Capping months of search quality adjustments designed to penalize content farms and those who violate Google's search rules, Google on Thursday said that it will provide a way for users to hide unwanted search results.
"You’ve probably had the experience where you’ve clicked a result and it wasn’t quite what you were looking for," explain Google engineers Amay Champaneria and Beverly Yang in a blog post. "Many times you’ll head right back to Google. Perhaps the result just wasn’t quite right, but sometimes you may dislike the site in general, whether it’s offensive, pornographic or of generally low quality. For times like these, you’ll start seeing a new option to block particular domains from your future search results."
Google has promoted various methods of search personalization over the years, through services like Search Wiki and location settings, but last month it introduced a Chrome extension called Personal Blocklist, a tool that falls somewhere between personalization and personal protection against junk content.
With over 120,000 users already, Personal Blocklist appears to have been well received.
The new search result blocking will be available as a link that accompanies each search result listed. Selecting the block link will prompt the user to confirm his or her choice. Thereafter, the blocked domain will no longer appear in future searches.
"This feature is quite similar to the functionality we introduced with the Personal Blocklist Chrome extension, but for all Google users," a Google spokesperson said via e-mail. "We were thrilled by the feedback we got about the extension, so we are pleased to bring this functionality to everyone who uses Google."
When users search using keywords that return blocked domains, they will be notified that some of their results have been blocked and presented with the option to show blocked results and to manage their list of blocked sites.
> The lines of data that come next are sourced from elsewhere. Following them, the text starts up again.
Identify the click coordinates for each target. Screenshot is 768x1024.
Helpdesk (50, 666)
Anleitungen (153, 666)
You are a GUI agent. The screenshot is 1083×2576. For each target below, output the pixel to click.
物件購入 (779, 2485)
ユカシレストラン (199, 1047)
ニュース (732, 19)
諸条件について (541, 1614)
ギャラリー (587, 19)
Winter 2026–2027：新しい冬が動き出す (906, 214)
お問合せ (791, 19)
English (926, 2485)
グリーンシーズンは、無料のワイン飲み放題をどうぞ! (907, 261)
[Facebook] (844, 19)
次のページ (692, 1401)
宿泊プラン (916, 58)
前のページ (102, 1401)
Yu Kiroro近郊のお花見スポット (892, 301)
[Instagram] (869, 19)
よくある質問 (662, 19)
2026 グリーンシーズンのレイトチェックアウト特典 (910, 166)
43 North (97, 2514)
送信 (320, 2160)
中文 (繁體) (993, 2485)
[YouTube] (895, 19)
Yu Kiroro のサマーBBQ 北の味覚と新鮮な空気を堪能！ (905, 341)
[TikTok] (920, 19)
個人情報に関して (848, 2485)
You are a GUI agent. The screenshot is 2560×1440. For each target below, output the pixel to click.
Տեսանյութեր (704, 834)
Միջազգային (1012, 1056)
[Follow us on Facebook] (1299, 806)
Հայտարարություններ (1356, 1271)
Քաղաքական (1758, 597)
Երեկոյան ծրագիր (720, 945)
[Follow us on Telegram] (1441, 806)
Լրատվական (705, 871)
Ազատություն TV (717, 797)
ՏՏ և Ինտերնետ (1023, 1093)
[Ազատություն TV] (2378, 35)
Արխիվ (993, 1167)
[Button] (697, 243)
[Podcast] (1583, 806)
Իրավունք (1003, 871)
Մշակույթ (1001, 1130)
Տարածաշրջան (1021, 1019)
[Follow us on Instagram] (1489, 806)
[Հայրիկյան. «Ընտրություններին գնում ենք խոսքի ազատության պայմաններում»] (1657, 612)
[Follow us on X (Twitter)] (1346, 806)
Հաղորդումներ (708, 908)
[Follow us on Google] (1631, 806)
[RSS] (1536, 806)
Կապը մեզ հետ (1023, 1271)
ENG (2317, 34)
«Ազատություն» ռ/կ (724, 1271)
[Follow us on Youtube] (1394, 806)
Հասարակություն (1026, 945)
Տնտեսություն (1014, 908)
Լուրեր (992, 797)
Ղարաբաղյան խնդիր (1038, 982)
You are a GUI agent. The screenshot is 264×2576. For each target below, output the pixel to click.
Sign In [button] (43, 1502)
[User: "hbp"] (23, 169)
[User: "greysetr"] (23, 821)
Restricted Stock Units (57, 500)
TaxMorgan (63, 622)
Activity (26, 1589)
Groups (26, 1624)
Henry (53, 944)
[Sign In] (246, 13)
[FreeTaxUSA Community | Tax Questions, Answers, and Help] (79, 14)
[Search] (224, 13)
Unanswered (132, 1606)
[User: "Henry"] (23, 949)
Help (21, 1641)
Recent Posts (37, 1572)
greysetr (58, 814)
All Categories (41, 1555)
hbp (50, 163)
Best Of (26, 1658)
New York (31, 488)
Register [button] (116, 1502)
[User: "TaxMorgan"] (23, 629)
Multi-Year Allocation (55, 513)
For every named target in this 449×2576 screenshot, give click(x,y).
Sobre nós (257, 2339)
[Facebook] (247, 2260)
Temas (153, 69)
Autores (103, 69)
Site blocking requires a Google Account. If site blocking tempts more users to use Google while signed in, it will increase the volume of useful analytics data through which Google can improve its services. Google says that while it's not currently using site block data to influence page rankings, it does plan to look at whether the data may be useful for improving search result relevancy in the future.
Initially, site blocking will be made available to those using Google.com in English with Chrome 9+, Internet Explorer 8+ or Firefox 3.5+. Google plans to expand availability to other regions at a later date.